"Data_Dress": come ti risolvo il dubbio quotidiano davanti all’armadio

‘Cosa metto oggi’? Probabilmente la frase che ogni donna sul pianeta si chiede ogni mattina. Ed è forse pensando a questo dubbio universalmente condiviso che Google, in collaborazione con H&M, ha iniziato a immaginarsi il Data_Dress (guarda il video), un progetto ambizioso che, secondo le parole di Aleksandar Subosic, co-founder di Ivyrevel, digital fashion house del gruppo H&M, “darà il potere alle donne di tutto il mondo di ordinare un abito costruito interamente sulle loro abitudini e il modo in cui vivono le loro giornate”.
Ivyrevel ha realizzato un’app, al momento per Android, che permette ad ogni utente di trovare un outfit studiato sulle esigenze di ogni singola donna. Un data dress appunto che è sintesi delle informazioni raccolte dal device di ogni singola persona: abitudini sportive, di lavoro o socialità, che danno vita ad una serie di outfit unici. Come funziona? Prima di tutto bisogna condividere con l’app che tipo di abito si sta cercando: per un incontro di lavoro, una festa, un gala. Una volta scelta l’occasione, l’app chiede di scegliere uno stile e su quello comincerà a proporre una serie di outfit sulla base dei dati raccolti attraverso il monitoraggio delle attività dell’utente: selezionando lo stile ‘sexy e sicuro di sé’ per un festa l’app proporrà, per esempio, un abito a manica lunga, con una profonda scollatura e una cintura in vita.

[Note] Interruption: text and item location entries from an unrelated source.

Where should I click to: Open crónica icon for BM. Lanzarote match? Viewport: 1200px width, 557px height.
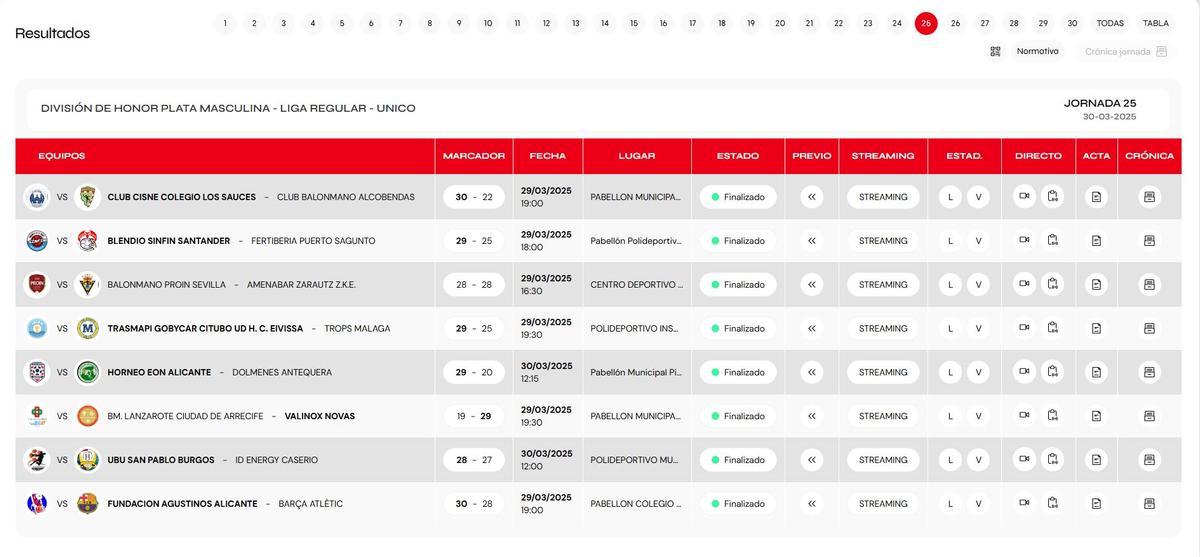(x=1149, y=416)
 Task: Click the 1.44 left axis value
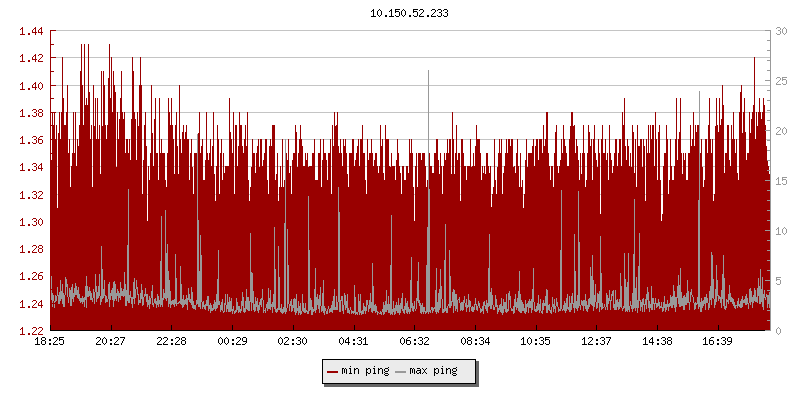[30, 32]
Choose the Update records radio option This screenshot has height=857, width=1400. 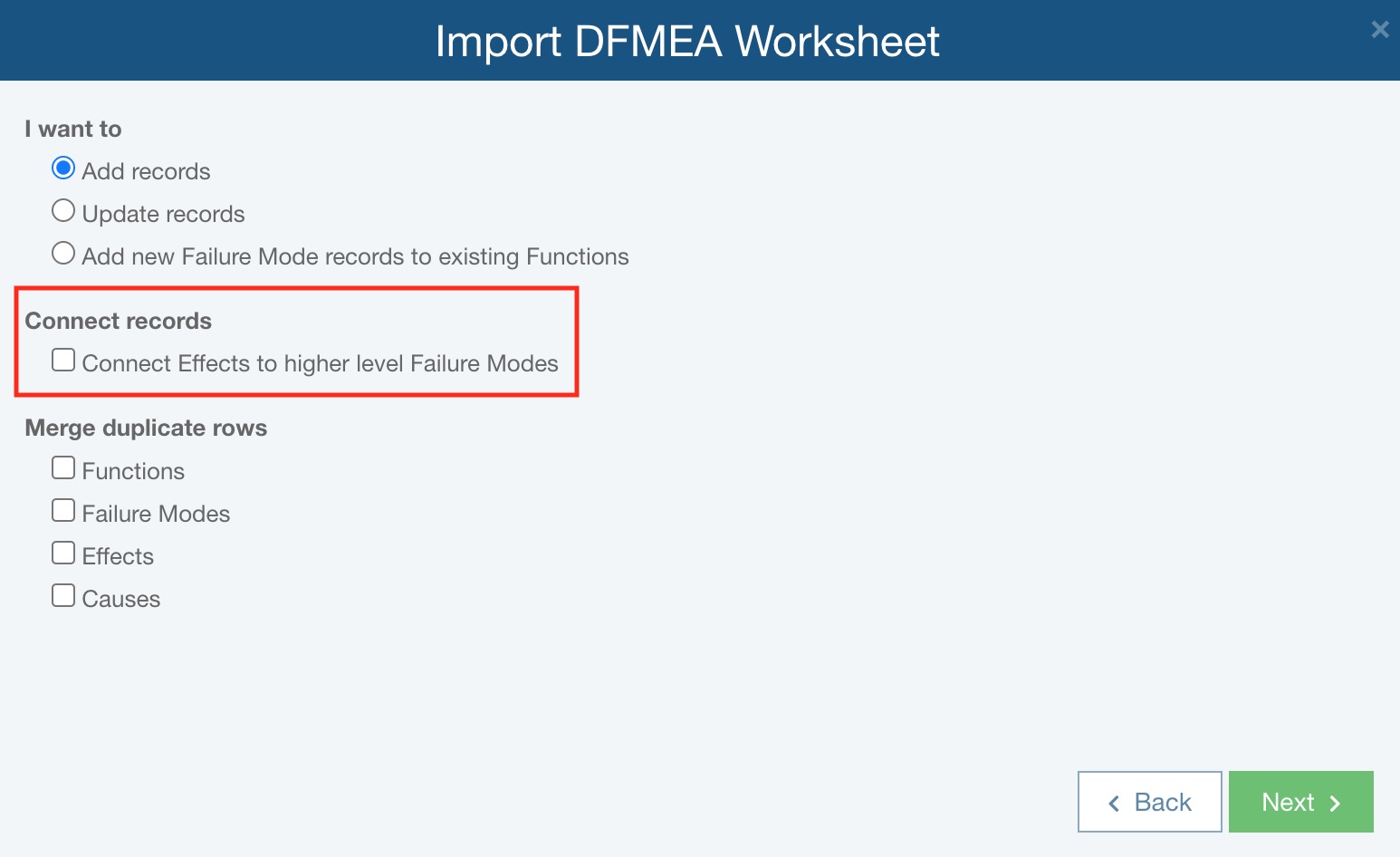coord(63,211)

Tutti i dati raccolti e gestiti da uno speciale algoritmo sono processati dall’applicazione che produrrà un vestito unico e su misura che l’utente può acquistare direttamente dal telefono. 

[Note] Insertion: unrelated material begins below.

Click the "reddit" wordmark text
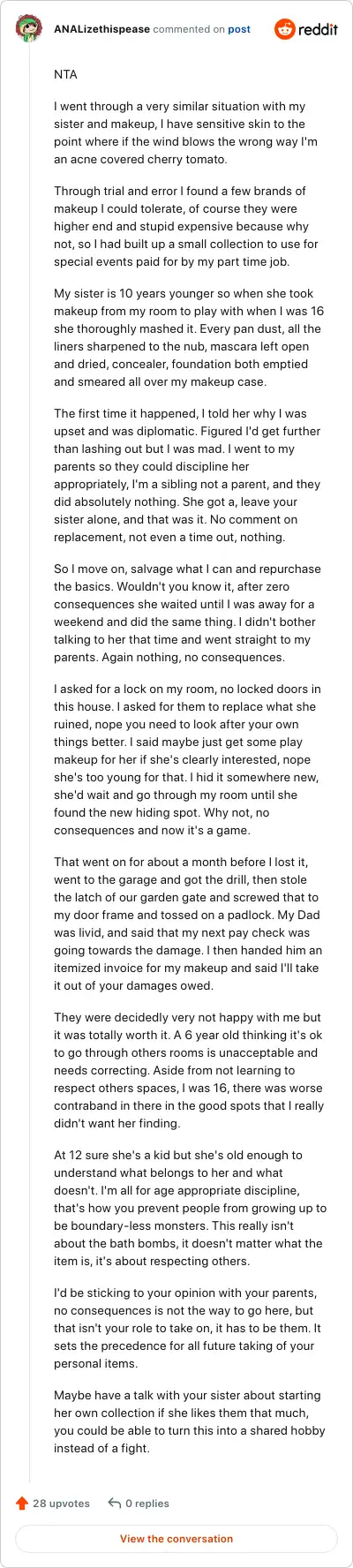 click(318, 29)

Il progetto, al momento in fase di test con una serie di fashion influencer, sarà reso pubblico entro l’anno. Resta sconosciuto al momento il costo del data dress ma ci affascina il processo, rivoluzionario e avanguardistico, che si cela dietro l’intera operazione: portare la personalità unica e irreplicabile di ogni singolo consumatore nel processo creativo di design e realizzazione di un abito. Come? Attraverso la tecnologia e il linguaggio moderno dei Big Data.